◆ **Extract**
◇ ◇ ◇ ◇

WORLD> Africa
Congo soldiers fleeing Goma along with refugees
(Agencies)
Updated: 2008-10-30 09:55

The UN says its biggest peacekeeping mission, a 17,000-strong force, is now stretched to the limit with the surge in fighting and needs more troops quickly. India, Pakistan, Bangladesh, Uruguay and South Africa are the main contributors to the existing force.

Thousands of civilians have fled fresh fighting in the eastern Democratic Republic of Congo. Rebels in the Democratic Republic of Congo closed on the strategic eastern city of Goma, sparking chaotic scenes as government forces and 45,000 refugees scrambled to leave. [Agencies]

But hopes for immediate backup from the European Union dimmed. French Foreign Minister Bernard Kouchner said Wednesday the EU had considered sending troops to reinforce the peacekeepers in Congo but some countries refused.

Fears have grown of a wider war that could drag in Congo's neighbors. Congo suffered back-to-back wars from 1996 to 2002 that embroiled eight African nations and became a rush at the country's vast mineral wealth.

◇ ◇ ◇ ◇

◆ **Listed records**
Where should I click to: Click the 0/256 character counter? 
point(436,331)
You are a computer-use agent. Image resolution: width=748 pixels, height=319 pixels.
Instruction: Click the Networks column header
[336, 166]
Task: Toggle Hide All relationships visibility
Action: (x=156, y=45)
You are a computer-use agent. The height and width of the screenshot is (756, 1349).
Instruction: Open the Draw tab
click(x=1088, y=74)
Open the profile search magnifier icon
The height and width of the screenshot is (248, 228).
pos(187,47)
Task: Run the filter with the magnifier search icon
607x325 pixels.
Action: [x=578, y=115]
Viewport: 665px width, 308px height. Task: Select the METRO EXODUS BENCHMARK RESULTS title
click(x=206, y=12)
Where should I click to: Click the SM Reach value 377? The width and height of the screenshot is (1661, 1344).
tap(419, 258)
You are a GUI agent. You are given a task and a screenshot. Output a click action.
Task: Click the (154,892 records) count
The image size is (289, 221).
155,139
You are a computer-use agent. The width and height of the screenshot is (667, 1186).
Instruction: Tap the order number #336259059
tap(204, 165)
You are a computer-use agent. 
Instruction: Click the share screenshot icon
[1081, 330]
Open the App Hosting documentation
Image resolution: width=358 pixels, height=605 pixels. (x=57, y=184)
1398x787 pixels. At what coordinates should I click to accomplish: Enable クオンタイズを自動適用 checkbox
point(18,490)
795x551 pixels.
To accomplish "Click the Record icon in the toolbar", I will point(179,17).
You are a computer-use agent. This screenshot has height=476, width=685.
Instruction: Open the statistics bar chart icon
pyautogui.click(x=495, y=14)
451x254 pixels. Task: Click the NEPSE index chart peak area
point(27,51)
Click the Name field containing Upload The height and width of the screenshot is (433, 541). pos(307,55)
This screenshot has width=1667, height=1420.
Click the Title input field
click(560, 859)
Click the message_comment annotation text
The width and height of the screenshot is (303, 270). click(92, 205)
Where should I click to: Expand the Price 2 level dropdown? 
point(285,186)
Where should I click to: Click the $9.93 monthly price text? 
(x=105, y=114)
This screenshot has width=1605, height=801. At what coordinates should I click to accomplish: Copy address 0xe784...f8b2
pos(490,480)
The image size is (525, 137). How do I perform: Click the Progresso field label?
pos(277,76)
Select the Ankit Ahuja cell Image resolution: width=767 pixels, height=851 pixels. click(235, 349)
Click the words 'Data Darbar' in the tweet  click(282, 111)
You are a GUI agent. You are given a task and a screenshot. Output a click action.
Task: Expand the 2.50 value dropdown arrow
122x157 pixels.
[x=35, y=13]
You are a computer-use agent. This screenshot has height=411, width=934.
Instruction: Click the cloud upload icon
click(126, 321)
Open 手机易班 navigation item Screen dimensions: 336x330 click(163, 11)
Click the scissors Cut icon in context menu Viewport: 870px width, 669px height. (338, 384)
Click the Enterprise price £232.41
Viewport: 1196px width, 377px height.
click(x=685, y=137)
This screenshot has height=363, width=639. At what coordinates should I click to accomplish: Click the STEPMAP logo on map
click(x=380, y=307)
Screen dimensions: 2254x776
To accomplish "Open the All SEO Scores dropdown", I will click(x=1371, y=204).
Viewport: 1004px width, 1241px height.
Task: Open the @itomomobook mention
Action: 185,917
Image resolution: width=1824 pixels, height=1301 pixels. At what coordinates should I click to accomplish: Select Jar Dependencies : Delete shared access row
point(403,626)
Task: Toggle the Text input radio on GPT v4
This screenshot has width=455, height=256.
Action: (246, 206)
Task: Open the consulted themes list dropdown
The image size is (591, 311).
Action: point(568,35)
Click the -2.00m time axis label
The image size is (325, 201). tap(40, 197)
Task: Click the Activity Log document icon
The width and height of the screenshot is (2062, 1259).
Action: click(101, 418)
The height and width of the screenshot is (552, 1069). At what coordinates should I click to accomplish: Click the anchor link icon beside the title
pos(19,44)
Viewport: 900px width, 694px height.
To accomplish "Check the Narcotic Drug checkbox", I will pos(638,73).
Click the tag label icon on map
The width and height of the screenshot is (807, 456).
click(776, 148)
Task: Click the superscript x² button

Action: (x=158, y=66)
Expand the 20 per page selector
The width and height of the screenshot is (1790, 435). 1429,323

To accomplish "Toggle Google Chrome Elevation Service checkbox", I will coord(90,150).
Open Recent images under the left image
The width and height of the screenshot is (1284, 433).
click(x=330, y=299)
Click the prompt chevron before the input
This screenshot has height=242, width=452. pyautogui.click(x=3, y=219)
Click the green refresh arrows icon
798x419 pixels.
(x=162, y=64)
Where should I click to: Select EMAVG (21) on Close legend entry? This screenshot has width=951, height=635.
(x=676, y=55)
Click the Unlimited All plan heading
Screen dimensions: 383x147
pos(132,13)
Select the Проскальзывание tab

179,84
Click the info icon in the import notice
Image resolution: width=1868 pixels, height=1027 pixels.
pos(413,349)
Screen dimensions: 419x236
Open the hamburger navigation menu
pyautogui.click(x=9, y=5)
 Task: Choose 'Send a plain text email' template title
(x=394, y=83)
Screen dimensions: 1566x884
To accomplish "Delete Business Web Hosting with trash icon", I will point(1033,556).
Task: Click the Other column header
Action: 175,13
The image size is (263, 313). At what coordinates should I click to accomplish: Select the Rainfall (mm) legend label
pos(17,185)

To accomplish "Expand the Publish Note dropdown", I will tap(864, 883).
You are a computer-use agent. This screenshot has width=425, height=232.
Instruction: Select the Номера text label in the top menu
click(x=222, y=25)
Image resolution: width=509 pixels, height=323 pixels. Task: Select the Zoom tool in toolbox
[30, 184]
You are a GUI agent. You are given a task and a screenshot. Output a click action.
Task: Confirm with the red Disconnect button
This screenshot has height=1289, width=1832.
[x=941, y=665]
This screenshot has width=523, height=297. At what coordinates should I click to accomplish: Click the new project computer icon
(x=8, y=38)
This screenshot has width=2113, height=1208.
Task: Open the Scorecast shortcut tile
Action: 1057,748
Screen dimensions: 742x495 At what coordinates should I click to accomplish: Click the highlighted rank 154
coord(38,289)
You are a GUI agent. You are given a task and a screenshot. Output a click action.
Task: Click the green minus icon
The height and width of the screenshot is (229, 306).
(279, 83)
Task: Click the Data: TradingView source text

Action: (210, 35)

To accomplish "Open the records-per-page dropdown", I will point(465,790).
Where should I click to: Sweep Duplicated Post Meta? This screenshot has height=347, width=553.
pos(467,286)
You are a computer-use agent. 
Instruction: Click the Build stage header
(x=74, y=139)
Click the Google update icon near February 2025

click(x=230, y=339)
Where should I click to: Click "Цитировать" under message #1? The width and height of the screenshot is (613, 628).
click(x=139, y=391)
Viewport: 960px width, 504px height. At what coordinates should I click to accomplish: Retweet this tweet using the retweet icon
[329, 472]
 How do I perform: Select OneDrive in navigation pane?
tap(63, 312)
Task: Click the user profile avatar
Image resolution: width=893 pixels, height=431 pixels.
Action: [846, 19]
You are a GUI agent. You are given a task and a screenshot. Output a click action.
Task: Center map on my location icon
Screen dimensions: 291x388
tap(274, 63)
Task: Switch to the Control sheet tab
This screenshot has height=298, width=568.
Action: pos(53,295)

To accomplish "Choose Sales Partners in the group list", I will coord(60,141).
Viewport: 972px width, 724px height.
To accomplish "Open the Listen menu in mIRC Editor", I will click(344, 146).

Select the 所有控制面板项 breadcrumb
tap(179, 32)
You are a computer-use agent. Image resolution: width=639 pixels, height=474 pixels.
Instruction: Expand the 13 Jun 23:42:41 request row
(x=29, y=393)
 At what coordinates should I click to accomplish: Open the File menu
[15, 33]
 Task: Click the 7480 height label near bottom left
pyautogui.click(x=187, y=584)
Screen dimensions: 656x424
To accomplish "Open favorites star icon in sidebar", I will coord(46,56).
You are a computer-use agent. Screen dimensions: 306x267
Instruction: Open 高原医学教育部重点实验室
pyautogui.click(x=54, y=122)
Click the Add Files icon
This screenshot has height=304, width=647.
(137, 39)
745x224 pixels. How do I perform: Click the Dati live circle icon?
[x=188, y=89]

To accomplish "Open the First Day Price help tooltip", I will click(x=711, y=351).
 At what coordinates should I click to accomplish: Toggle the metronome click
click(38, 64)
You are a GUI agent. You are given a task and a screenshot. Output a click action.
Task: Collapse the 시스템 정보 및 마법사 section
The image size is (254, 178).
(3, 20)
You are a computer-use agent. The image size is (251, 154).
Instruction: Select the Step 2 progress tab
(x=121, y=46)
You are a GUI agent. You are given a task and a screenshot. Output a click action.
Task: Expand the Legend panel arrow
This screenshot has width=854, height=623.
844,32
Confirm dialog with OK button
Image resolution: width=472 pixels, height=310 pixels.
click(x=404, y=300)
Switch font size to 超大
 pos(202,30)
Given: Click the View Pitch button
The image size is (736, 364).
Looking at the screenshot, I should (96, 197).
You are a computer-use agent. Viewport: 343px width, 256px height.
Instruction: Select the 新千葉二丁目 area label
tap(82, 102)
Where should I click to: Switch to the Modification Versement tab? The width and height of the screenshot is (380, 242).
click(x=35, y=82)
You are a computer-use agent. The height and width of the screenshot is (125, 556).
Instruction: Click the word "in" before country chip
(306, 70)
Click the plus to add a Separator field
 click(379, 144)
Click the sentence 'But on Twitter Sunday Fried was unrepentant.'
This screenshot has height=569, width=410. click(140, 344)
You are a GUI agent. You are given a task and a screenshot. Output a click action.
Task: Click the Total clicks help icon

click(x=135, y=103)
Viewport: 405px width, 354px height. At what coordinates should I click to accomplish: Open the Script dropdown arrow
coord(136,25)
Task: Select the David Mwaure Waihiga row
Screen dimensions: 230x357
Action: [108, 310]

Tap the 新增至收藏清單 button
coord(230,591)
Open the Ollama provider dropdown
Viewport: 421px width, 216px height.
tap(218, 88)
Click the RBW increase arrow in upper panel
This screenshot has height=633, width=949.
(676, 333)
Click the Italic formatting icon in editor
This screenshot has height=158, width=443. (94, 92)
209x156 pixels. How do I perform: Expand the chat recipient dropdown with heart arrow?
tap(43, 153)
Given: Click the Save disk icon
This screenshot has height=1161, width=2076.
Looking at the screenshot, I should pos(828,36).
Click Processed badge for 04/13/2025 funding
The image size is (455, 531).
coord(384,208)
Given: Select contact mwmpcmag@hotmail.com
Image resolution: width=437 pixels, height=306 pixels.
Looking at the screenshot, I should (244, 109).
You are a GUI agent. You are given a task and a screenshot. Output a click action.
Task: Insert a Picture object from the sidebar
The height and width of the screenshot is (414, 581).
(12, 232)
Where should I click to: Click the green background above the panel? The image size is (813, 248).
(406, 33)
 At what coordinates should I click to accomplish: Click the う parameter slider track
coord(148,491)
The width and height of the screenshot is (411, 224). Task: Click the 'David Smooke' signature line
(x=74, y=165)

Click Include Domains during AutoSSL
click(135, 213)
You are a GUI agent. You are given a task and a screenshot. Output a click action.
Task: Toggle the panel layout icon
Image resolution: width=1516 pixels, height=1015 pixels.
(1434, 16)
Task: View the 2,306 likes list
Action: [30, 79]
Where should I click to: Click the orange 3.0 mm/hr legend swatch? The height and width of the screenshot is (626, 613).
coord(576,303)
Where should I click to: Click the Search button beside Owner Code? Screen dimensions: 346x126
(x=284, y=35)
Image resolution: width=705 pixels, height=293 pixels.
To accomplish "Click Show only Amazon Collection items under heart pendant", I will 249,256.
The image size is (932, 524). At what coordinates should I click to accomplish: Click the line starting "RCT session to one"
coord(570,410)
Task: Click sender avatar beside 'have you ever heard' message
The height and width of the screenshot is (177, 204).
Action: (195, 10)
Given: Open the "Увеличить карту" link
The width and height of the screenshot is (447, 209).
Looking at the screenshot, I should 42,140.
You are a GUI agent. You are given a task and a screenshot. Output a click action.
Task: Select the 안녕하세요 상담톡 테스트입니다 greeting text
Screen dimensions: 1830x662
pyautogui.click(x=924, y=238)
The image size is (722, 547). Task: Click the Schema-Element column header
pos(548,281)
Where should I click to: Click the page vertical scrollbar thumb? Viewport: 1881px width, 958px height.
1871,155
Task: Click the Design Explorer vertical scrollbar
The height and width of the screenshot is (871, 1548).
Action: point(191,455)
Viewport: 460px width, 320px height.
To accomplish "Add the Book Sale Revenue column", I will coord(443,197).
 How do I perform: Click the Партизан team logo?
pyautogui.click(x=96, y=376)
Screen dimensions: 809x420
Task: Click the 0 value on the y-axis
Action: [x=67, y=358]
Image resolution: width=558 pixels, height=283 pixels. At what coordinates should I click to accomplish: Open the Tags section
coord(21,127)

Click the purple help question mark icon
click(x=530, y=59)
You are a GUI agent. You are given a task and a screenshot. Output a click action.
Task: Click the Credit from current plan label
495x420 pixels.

◇ ◇ ◇ ◇

◆ **Short exercise A**
According to the news report on Goma, how many troops make up the UN's biggest peacekeeping mission?
◆ **Short exercise B**
Set down the part of the news report on Goma from "WORLD> Africa" through "some countries refused.", character for character.
The records have no connection to the text.

◆ **Exercise result A**
It is a 17,000-strong force.

◆ **Exercise result B**
WORLD> Africa
Congo soldiers fleeing Goma along with refugees
(Agencies)
Updated: 2008-10-30 09:55

The UN says its biggest peacekeeping mission, a 17,000-strong force, is now stretched to the limit with the surge in fighting and needs more troops quickly. India, Pakistan, Bangladesh, Uruguay and South Africa are the main contributors to the existing force.

Thousands of civilians have fled fresh fighting in the eastern Democratic Republic of Congo. Rebels in the Democratic Republic of Congo closed on the strategic eastern city of Goma, sparking chaotic scenes as government forces and 45,000 refugees scrambled to leave. [Agencies]

But hopes for immediate backup from the European Union dimmed. French Foreign Minister Bernard Kouchner said Wednesday the EU had considered sending troops to reinforce the peacekeepers in Congo but some countries refused.